**TO DO**
Go to the line that includes "840x1410 pixels." and retype it, then every line after it to the end of the data, adding nothing.

**RECORDED DATA**
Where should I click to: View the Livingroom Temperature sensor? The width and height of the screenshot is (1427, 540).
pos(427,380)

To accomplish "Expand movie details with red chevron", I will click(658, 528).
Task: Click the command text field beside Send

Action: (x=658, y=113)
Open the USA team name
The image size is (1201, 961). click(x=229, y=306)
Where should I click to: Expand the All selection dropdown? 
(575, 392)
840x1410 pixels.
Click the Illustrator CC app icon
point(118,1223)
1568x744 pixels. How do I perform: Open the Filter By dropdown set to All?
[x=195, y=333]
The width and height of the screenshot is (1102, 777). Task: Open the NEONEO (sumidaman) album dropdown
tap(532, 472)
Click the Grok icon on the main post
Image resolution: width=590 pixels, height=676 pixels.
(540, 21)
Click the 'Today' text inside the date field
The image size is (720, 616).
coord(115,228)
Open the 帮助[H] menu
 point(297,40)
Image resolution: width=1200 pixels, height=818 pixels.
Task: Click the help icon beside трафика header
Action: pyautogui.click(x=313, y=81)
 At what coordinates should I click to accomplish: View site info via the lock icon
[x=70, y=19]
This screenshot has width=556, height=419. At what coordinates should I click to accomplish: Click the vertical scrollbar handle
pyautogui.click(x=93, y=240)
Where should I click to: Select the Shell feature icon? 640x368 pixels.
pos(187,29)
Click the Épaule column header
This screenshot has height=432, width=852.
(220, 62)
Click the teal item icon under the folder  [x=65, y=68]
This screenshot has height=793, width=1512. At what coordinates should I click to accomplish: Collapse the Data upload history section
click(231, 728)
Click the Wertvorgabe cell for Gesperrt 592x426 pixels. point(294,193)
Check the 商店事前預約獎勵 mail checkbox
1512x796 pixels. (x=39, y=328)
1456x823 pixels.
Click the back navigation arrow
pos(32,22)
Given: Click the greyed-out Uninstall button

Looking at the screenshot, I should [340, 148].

**ANSWER TO THE EXERCISE**
840x1410 pixels.
Click the Illustrator CC app icon
point(118,1223)
1568x744 pixels. How do I perform: Open the Filter By dropdown set to All?
[x=195, y=333]
The width and height of the screenshot is (1102, 777). Task: Open the NEONEO (sumidaman) album dropdown
tap(532, 472)
Click the Grok icon on the main post
Image resolution: width=590 pixels, height=676 pixels.
(540, 21)
Click the 'Today' text inside the date field
The image size is (720, 616).
coord(115,228)
Open the 帮助[H] menu
 point(297,40)
Image resolution: width=1200 pixels, height=818 pixels.
Task: Click the help icon beside трафика header
Action: pyautogui.click(x=313, y=81)
 At what coordinates should I click to accomplish: View site info via the lock icon
[x=70, y=19]
This screenshot has width=556, height=419. At what coordinates should I click to accomplish: Click the vertical scrollbar handle
pyautogui.click(x=93, y=240)
Where should I click to: Select the Shell feature icon? 640x368 pixels.
pos(187,29)
Click the Épaule column header
This screenshot has height=432, width=852.
(220, 62)
Click the teal item icon under the folder  [x=65, y=68]
This screenshot has height=793, width=1512. At what coordinates should I click to accomplish: Collapse the Data upload history section
click(231, 728)
Click the Wertvorgabe cell for Gesperrt 592x426 pixels. point(294,193)
Check the 商店事前預約獎勵 mail checkbox
1512x796 pixels. (x=39, y=328)
1456x823 pixels.
Click the back navigation arrow
pos(32,22)
Given: Click the greyed-out Uninstall button

Looking at the screenshot, I should [340, 148].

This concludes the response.